Toolkit for the Collection of Survey Data on the Correct Use of Pediatric Zinc as a Treatment for Diarrhea
Approximately 1.3 million children die as a result of diarrhea every year . In the majority of cases, diarrhea is preventable through exclusive breastfeeding, improved hygiene and sanitation, and access to clean water, yet it is still one of the leading causes of death among children under five in the developing world. The World Health Organization (WHO) and United Nations Children’s Fund (UNICEF) now recommend the use of a new low-osmolarity ORS for the correction and prevention of dehydration and 10–20 mg of zinc for 10–14 days as treatment for all episodes of diarrhea for children under five. With the widespread use of this effective treatment combination, 50% of diarrhea deaths can be prevented. The recommended regimen of zinc and ORS/ORT, along with continued feeding, is a safe, effective, and inexpensive treatment for children. Introducing a new treatment, such as zinc, creates an opportunity to improve standard diarrhea case management practices, enhance caregiver knowledge and provider skills, and increase ORS use rates that are vital to preventing death from dehydration associated with diarrhea.

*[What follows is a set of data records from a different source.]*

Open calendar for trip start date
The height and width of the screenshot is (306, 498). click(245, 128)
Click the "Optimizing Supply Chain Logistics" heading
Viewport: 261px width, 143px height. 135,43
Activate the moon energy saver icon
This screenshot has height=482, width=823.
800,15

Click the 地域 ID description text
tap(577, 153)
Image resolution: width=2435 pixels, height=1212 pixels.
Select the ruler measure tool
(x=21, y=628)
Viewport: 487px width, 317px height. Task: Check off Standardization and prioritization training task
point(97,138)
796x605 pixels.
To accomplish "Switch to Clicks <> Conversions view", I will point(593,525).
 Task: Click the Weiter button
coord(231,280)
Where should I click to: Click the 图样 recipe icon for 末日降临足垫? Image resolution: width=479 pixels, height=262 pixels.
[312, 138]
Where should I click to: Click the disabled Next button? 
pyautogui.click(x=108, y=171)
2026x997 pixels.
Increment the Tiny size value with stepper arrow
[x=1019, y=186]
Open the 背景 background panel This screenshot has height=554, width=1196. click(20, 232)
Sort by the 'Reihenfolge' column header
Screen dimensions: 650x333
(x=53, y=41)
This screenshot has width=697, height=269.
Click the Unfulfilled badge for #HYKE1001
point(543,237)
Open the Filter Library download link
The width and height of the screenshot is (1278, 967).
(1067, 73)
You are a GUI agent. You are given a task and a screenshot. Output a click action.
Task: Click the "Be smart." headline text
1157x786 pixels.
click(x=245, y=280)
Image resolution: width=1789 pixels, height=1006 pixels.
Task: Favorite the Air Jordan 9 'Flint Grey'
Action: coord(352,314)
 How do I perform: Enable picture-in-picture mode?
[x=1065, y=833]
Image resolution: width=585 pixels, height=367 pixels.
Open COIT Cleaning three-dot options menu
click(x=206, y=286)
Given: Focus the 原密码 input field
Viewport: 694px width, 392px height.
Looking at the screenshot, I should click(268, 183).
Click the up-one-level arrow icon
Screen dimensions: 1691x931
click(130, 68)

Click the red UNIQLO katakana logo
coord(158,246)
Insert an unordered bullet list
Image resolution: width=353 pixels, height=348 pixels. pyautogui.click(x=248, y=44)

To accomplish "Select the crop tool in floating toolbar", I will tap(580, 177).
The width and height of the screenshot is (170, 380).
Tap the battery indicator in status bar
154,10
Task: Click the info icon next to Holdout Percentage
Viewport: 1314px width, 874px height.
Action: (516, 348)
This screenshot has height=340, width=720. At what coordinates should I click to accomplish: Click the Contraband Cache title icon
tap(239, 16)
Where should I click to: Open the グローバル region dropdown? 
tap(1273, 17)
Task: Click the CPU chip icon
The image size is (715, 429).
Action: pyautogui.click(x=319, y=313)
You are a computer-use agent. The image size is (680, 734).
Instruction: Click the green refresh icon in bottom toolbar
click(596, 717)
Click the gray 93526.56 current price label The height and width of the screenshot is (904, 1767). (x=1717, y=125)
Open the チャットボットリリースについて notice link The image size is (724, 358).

The survey questionnaires and focus group discussion guides in this toolkit (see Annexes A and B) were prepared under the auspices of the POUZN and SHOPS projects. However, it is hoped that other zinc related programs will find the tools provided herein useful and will adapt them to their local circumstances and use them to gather both quantitative data and qualitative information. When used as a baseline, these tools will allow program managers to better understand the current environment (including diarrhea treatment practices; use of the private and public sectors for diarrhea advice and treatment; awareness and knowledge of zinc and ORS) and thus inform the design and implementation of programs to introduce zinc into household diarrhea management practices through public or private sector channels.